According to a statement from Sony and Toshiba issued today, work on the 65nm chip production technology - which is more advanced than any system in commercial use today, as most companies are still coming to grips with the switch from 130nm down to 90nm processes - is proceeding to plan.
The nm (nanometre) measurement is important, because the smaller the size of the components that are used on a chip surface, the faster and less power-hungry the devices can be - a key consideration in the creation of Cell, which has been described as a "supercomputer on a chip".
Toshiba is expected to produce the first sample chips from its 65nm line in March and will ship them to customers for evaluation, but full production of the technology is not expected to ramp up until summer 2005 - just about in time to supply components for Sony's PlayStation 3 launch at the end of 2005, if that is indeed the plan.

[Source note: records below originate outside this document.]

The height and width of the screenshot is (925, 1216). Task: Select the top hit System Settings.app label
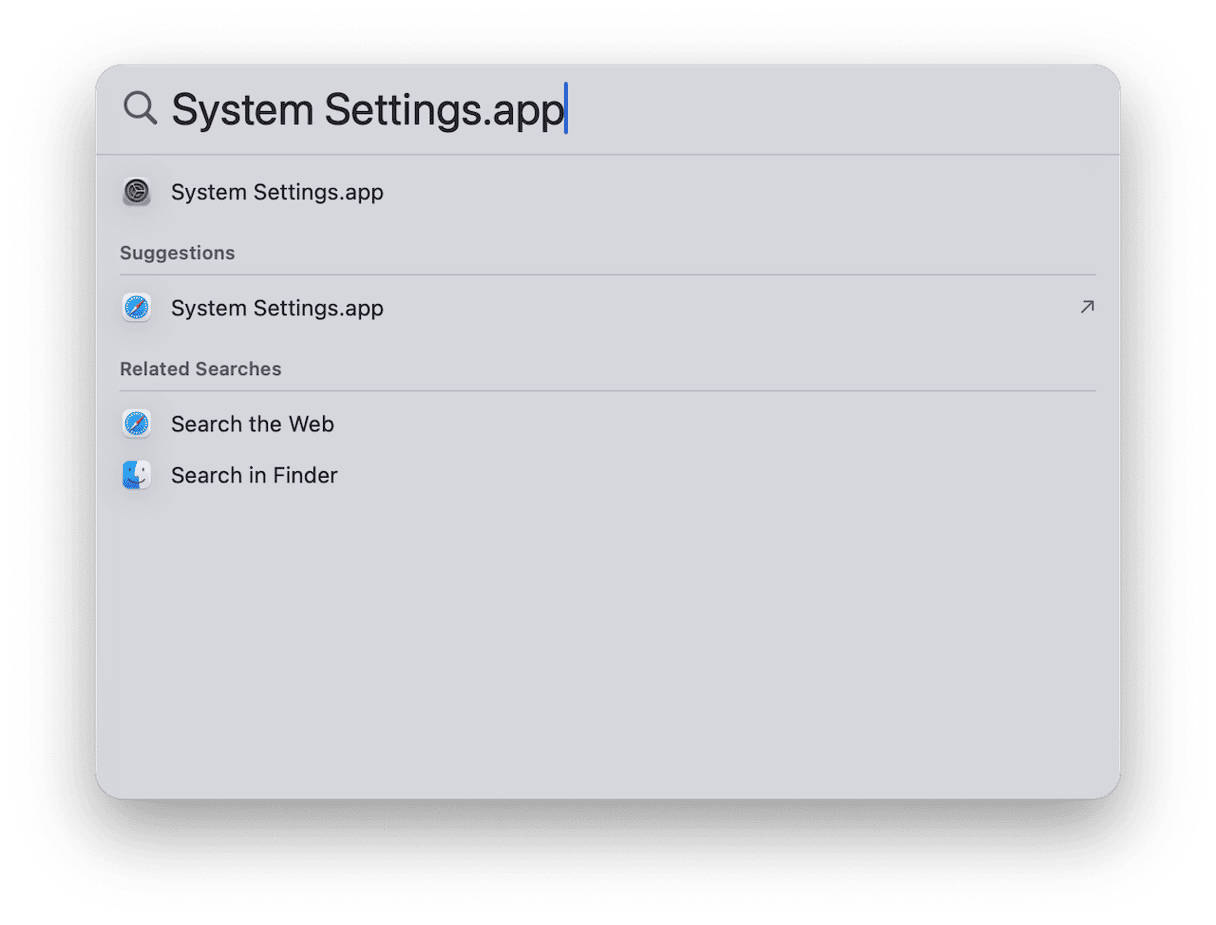point(277,192)
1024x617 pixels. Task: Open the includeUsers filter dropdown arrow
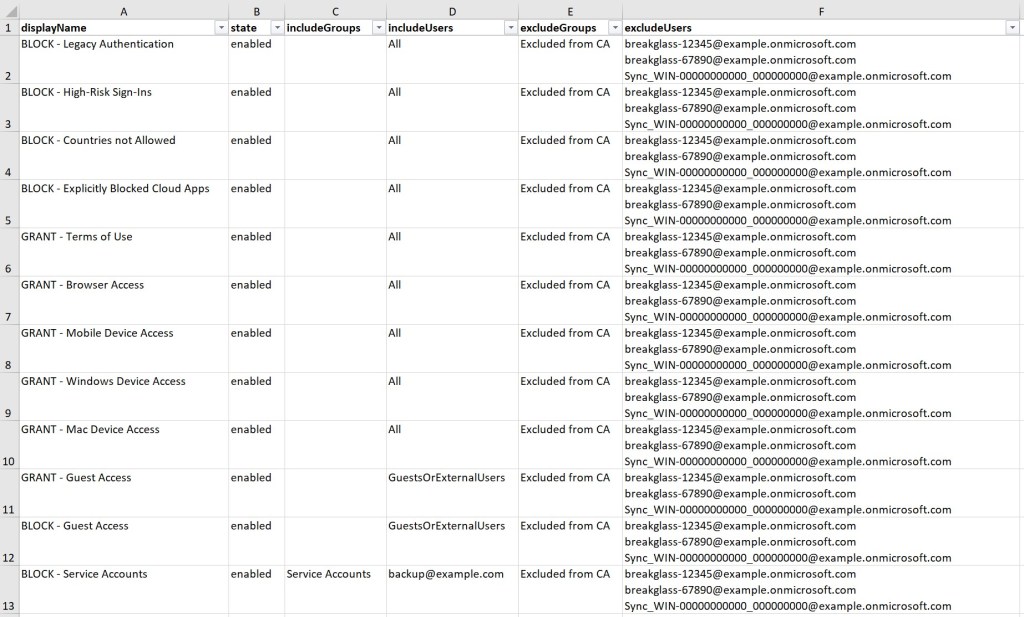(x=510, y=28)
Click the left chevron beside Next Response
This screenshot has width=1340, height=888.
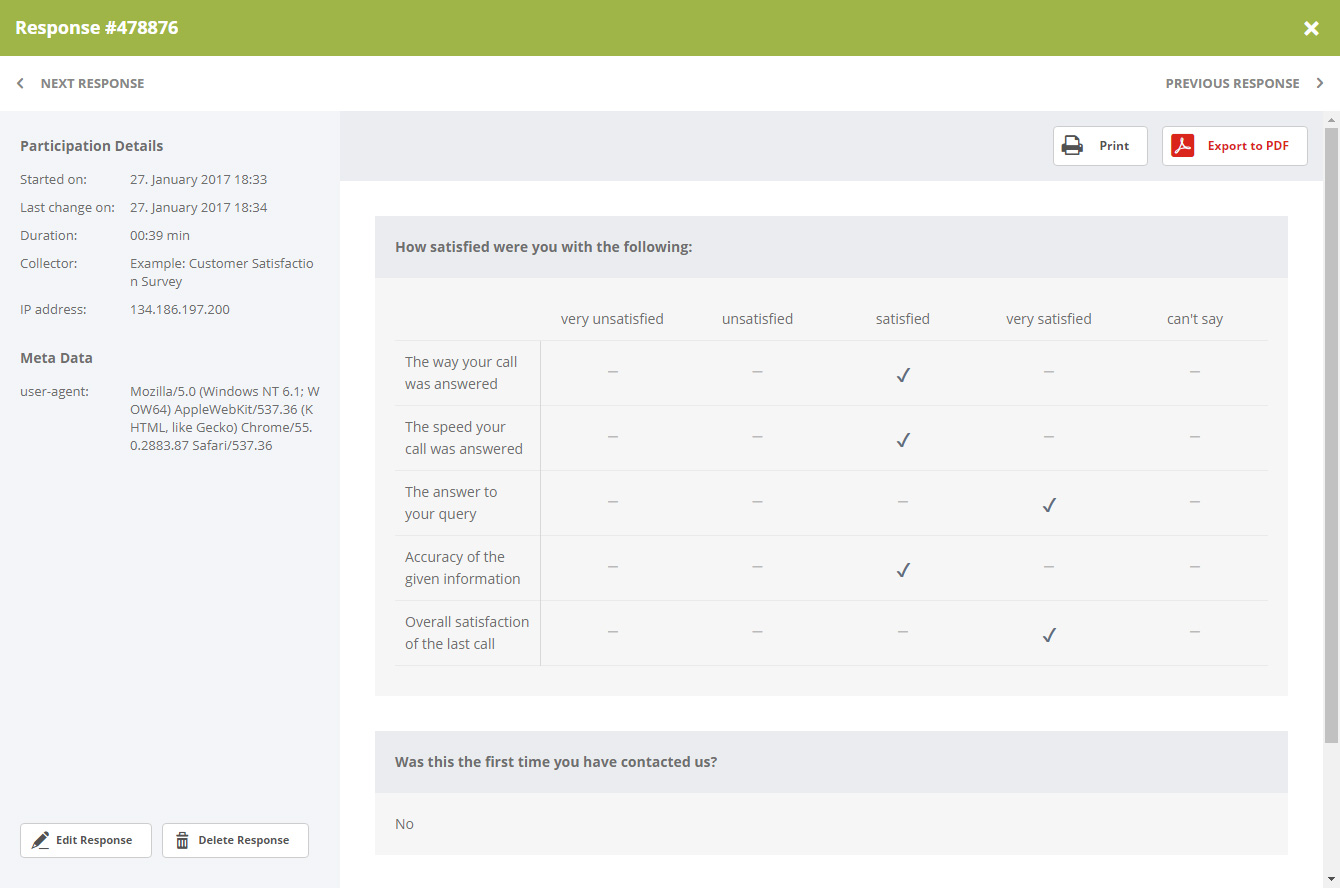tap(20, 84)
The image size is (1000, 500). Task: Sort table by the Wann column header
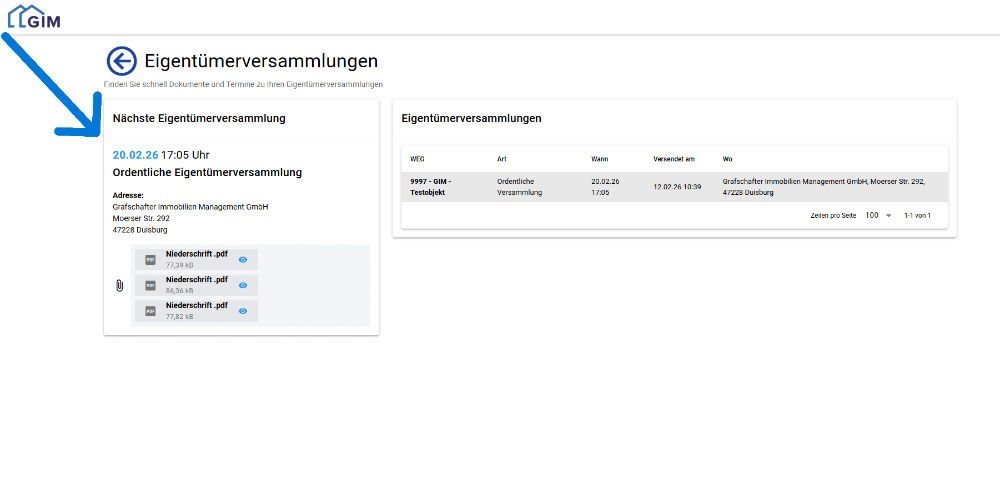pyautogui.click(x=599, y=159)
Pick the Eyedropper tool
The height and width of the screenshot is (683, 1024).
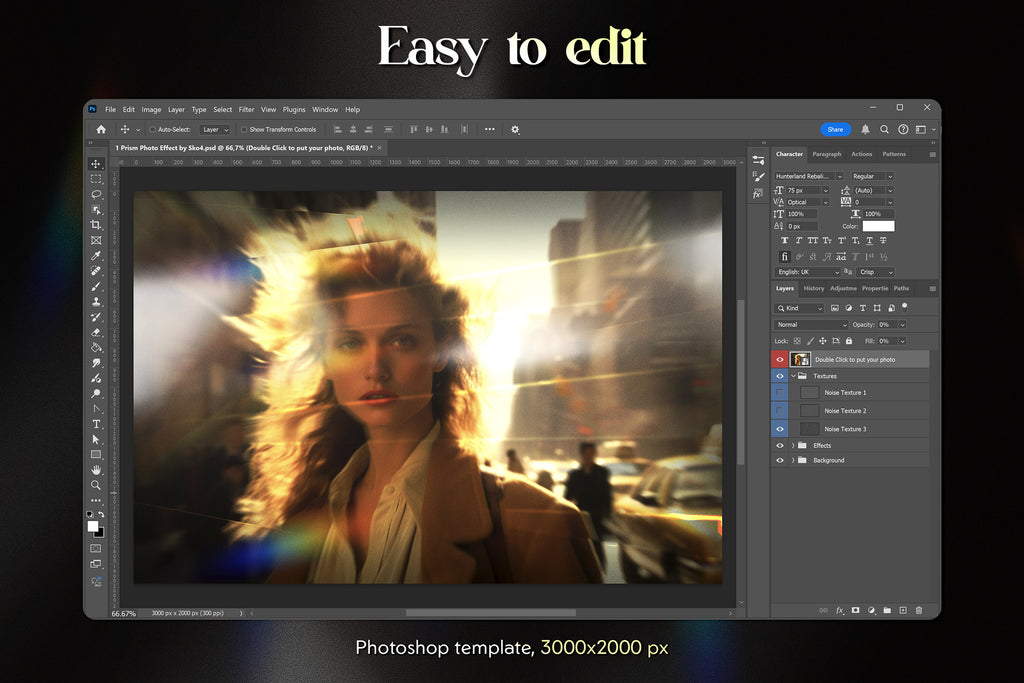96,256
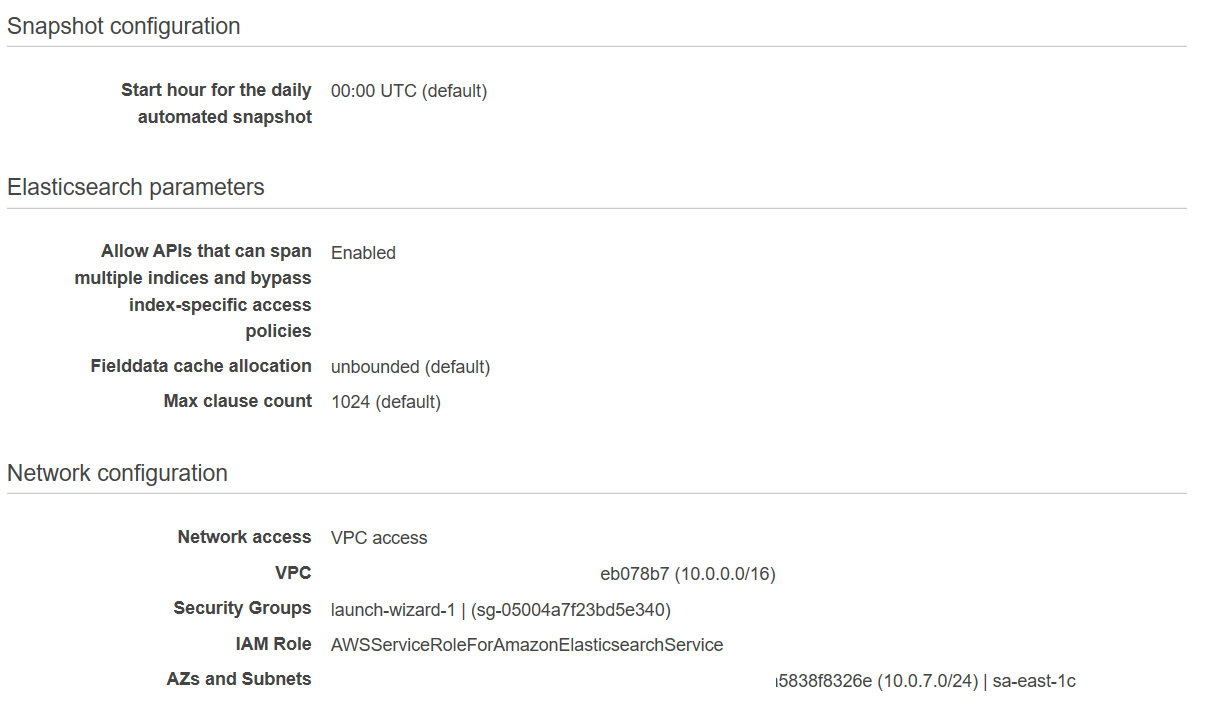
Task: Select the Fielddata cache allocation label
Action: point(201,366)
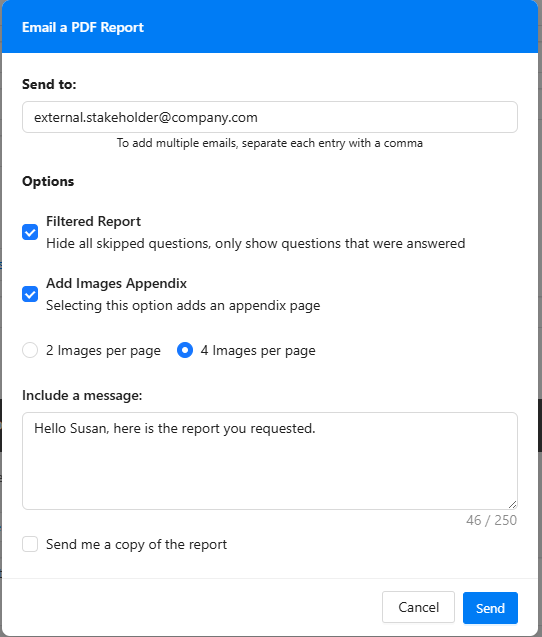Click the "46 / 250" character counter
The image size is (542, 637).
[x=492, y=520]
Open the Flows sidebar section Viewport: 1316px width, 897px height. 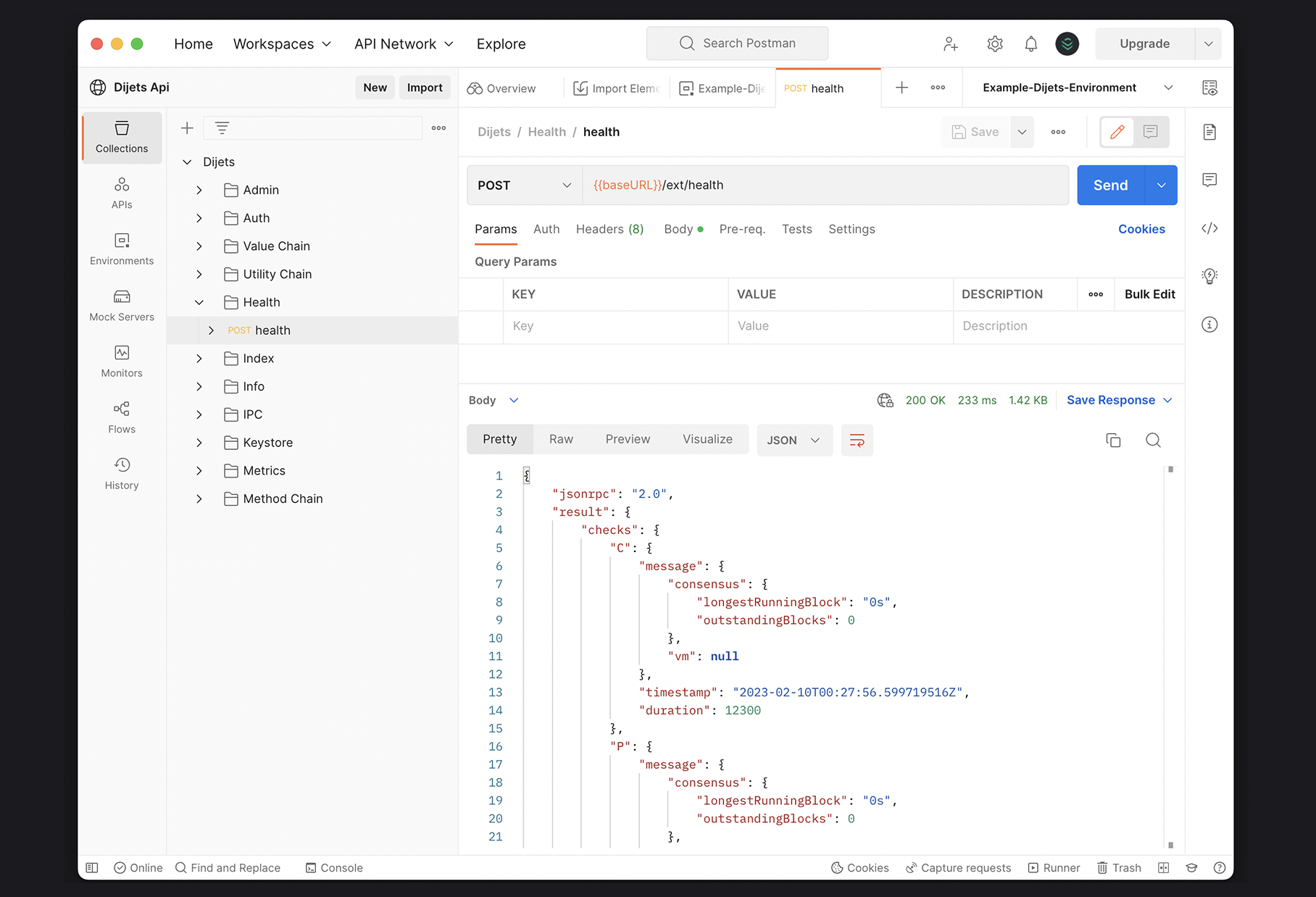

The sample production will take place at Toshiba's Yokohama fabrication plant, but the commercial 65nm line will be in a new factory, which is currently being built in Oita prefecture and is expected to begin producing chips at 90nm in mid-2004 before being upgraded to the 65nm process further down the line.
Sony is also building its own fabrication plant for the 65nm Cell chips, with an investment estimated to be in the region of €5 billion being made in new plant in Nagasaki prefecture.